Michael Slager Tasered an Unarmed Black Man Before Walter Scott
Walter Scott was not the first unarmed black man to suffer the violence of North Charleston Police Officer Michael Slager, according to documents obtained by the Associated Press. In 2013, Slager allegedly pulled a man from his home and Tasered him multiple times, despite that man being unarmed and having committed no crime.
Slager arrived at the home of Mario Givens before dawn, banging on the door, according to an excessive force complaint and incident report, corroborated with interviews by the AP. Slager was looking for Mario's brother, Matthew Givens, who had allegedly entered his ex-girlfriend's bedroom uninvited and fled when she called the police. Mario Givens answered the door and was Tasered and pulled from the house shortly thereafter:
"Come outside or I'll tase you," he quoted the officer as saying, adding: "I didn't want that to happen to me, so I raised my arms over my head, and when I did, he tased me in my stomach anyway."

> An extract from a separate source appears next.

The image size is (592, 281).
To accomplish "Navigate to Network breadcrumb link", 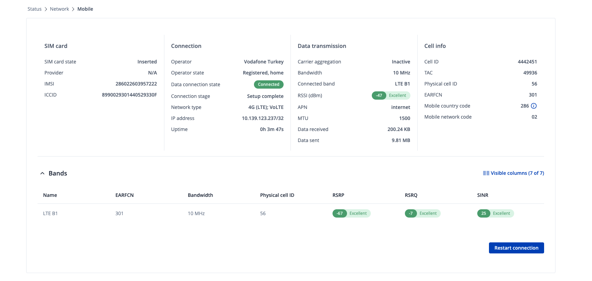I will [59, 9].
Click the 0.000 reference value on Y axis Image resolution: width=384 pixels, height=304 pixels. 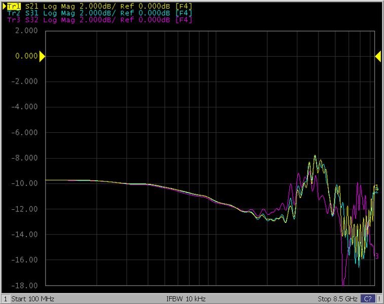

Givens said the pain from the stun gun was so intense that he dropped to the floor and began calling for his mother, who also was in the home. At that point, he said another police officer came into the house and they dragged him outside and threw him to the ground. He was handcuffed and put in a squad car.
Maleah Kiara Brown, Matthew Givens' ex-girlfriend, accompanied the officers to the Givens' home. She told the AP that she'd told them what Matthew looked like, and that Mario "looked nothing like the description I gave the officers." Matthew Givens is 5'5", and Mario stands "well over six feet," according to the AP. According to Brown, Slager Tasered Mario once more after he'd thrown him on the dirt. "[Slager] was cocky. It looked like he wanted to hurt him," she said.
Mario Givens was charged with resisting arrest, but those charges were dropped. An internal investigation sparked after Givens filed a complaint found Slager not guilty of wrongdoing.
The incident report—Slager's official account of the struggle—differs significantly, arguing that Mario and Matthew looked "just alike" and that he was forced to use the Taser because Givens struggled with him. The report also contains a witness statement from Brown—which Brown denies giving.
Slager's recounting bears similarities to his incident report on Walter Scott, which claimed that Scott took Slager's Taser during a scuffle, and that Slager fired his weapon because he "felt threatened." The video, of course, told a different story.